● **REQUIREMENT**: Rewrite the listing from the line that contains "is (1880, 1491)." through the line that contains "coordinates (726, 34).", changing "GUI agent" to "screen agent" and leaving everything else as it is.

(Recorded data)

________

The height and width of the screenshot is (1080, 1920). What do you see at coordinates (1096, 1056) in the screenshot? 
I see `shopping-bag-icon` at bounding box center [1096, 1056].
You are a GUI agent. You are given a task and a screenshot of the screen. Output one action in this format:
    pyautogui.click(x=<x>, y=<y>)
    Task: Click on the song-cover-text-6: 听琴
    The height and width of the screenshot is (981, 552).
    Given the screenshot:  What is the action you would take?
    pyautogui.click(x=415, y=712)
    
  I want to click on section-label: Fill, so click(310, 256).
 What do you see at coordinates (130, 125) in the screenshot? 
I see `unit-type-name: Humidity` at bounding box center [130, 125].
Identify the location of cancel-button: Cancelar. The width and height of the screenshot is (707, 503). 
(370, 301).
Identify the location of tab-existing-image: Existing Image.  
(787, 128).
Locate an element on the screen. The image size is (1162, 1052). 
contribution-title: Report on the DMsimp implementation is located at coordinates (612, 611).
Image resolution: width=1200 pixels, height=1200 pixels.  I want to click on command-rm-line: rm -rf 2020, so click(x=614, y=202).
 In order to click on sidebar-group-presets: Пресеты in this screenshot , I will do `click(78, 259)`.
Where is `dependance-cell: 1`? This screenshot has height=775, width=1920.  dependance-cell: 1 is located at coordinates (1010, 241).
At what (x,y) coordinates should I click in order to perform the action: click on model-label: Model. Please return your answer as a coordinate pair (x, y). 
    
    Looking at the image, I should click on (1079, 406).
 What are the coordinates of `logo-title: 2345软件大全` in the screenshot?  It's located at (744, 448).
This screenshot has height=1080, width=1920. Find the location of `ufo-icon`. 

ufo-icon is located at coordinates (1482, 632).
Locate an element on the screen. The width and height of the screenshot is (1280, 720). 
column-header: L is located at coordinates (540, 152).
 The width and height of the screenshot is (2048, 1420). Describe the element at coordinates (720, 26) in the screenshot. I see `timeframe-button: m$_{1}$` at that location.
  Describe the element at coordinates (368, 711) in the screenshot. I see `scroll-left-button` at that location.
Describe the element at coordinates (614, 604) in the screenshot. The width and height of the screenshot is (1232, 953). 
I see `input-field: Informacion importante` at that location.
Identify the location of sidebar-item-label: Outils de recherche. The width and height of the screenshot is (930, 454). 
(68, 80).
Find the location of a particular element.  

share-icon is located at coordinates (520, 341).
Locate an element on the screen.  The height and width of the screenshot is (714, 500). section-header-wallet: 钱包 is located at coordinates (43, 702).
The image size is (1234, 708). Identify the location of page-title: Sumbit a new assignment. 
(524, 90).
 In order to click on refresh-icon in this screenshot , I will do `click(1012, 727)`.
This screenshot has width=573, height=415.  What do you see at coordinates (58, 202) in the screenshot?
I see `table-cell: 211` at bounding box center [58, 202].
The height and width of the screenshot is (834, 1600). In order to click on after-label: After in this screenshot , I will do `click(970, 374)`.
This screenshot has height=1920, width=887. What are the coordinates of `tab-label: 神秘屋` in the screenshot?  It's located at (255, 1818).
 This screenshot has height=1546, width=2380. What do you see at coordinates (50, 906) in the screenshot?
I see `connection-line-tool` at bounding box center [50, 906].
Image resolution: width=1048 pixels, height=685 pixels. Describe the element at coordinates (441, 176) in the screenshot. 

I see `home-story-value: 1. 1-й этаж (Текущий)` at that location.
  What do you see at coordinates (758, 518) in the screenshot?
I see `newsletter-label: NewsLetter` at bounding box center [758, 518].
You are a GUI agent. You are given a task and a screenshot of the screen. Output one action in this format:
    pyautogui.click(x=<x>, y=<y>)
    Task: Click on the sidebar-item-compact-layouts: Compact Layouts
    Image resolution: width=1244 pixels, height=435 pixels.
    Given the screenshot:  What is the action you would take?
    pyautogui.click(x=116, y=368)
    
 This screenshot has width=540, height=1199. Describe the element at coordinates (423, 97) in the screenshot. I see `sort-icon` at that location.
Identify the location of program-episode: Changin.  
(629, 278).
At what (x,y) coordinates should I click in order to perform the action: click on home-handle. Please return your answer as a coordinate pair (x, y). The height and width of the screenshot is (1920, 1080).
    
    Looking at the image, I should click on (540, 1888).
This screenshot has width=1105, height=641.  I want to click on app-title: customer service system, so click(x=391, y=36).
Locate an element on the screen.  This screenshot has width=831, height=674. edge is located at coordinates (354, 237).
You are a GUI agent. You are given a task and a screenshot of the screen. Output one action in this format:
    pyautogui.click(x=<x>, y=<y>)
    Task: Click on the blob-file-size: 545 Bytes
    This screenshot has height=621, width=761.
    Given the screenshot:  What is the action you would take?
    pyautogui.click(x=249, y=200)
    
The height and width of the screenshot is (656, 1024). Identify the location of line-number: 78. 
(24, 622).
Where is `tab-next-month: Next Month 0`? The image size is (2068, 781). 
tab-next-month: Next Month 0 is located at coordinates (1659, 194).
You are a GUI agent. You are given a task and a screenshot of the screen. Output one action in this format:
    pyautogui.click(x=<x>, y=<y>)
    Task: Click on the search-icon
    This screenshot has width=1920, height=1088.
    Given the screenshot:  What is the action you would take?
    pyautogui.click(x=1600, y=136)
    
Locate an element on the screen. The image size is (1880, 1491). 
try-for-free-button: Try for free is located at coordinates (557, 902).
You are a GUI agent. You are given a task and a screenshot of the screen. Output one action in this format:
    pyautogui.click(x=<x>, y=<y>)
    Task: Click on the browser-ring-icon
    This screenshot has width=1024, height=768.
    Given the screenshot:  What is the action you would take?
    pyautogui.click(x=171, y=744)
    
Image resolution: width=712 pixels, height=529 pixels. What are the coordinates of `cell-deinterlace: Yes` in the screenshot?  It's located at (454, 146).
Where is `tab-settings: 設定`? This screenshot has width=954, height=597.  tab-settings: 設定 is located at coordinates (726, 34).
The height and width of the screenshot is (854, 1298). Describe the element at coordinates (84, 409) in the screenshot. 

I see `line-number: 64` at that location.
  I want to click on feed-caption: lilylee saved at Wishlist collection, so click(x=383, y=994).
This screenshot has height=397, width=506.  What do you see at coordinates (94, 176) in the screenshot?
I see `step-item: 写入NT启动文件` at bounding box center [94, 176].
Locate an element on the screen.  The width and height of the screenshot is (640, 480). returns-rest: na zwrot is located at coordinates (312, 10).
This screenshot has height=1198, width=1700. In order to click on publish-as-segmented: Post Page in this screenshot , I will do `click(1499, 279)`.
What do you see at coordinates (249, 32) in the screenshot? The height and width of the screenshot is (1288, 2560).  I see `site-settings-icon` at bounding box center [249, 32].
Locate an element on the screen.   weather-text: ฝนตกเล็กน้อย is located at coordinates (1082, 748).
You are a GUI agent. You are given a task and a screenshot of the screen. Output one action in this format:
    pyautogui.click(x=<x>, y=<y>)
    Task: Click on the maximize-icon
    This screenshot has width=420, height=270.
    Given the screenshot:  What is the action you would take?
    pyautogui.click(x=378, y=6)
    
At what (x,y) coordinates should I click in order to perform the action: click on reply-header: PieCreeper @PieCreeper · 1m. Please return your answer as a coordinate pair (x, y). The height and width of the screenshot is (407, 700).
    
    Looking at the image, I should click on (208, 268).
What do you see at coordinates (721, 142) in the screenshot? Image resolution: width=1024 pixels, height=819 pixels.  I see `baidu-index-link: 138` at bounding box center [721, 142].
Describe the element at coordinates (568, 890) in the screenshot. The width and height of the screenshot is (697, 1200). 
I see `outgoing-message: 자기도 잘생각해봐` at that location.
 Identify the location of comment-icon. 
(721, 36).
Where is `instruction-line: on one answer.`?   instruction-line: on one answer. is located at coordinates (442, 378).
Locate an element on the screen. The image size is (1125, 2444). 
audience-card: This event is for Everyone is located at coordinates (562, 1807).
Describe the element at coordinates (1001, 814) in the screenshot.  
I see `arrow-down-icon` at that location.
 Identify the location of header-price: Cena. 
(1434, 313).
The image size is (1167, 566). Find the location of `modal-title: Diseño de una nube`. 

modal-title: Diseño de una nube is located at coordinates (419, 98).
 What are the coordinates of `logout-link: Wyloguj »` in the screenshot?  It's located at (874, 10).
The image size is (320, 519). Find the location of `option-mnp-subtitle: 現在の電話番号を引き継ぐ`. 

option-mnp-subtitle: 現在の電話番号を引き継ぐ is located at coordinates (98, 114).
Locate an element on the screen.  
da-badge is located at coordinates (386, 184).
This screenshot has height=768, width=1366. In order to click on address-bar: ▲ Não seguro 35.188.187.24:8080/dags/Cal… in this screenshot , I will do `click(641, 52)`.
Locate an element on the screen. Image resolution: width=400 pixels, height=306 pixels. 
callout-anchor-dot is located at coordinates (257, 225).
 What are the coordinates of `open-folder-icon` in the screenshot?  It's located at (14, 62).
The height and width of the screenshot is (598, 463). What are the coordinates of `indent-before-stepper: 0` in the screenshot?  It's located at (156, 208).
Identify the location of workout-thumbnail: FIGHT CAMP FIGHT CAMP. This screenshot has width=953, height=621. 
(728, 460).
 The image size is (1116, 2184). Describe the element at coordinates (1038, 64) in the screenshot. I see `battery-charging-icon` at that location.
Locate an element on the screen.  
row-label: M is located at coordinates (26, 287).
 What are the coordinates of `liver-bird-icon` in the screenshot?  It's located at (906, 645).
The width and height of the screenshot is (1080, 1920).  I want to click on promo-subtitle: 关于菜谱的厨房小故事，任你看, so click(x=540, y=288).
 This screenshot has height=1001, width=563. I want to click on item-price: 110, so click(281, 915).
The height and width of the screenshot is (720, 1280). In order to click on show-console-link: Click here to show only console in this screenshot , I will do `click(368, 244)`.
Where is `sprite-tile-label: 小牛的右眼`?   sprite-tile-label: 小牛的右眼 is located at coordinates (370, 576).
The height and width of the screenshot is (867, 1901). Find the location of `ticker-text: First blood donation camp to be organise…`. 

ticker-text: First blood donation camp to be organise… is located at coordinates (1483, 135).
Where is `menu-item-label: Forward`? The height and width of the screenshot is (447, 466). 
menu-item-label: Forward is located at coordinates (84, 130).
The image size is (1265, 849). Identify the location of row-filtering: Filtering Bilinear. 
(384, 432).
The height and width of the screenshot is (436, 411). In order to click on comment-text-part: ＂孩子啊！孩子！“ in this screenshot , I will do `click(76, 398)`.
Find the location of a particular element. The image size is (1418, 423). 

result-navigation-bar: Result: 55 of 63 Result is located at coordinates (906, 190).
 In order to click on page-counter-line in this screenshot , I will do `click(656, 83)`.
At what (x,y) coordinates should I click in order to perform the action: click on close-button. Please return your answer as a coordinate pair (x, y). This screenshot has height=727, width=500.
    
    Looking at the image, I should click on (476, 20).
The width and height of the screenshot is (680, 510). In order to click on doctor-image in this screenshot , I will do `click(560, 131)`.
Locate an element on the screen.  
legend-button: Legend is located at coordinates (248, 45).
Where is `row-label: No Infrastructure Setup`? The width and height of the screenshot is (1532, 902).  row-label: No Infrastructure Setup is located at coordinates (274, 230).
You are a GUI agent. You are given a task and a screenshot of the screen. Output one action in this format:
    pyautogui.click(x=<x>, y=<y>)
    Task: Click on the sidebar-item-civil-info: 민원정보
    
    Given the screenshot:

________

● **WRITTEN ANSWER**:
Locate an element on the screen. The image size is (1880, 1491). 
try-for-free-button: Try for free is located at coordinates (557, 902).
You are a screen agent. You are given a task and a screenshot of the screen. Output one action in this format:
    pyautogui.click(x=<x>, y=<y>)
    Task: Click on the browser-ring-icon
    This screenshot has width=1024, height=768.
    Given the screenshot:  What is the action you would take?
    pyautogui.click(x=171, y=744)
    
Image resolution: width=712 pixels, height=529 pixels. What are the coordinates of `cell-deinterlace: Yes` in the screenshot?  It's located at (454, 146).
Where is `tab-settings: 設定`? This screenshot has width=954, height=597.  tab-settings: 設定 is located at coordinates (726, 34).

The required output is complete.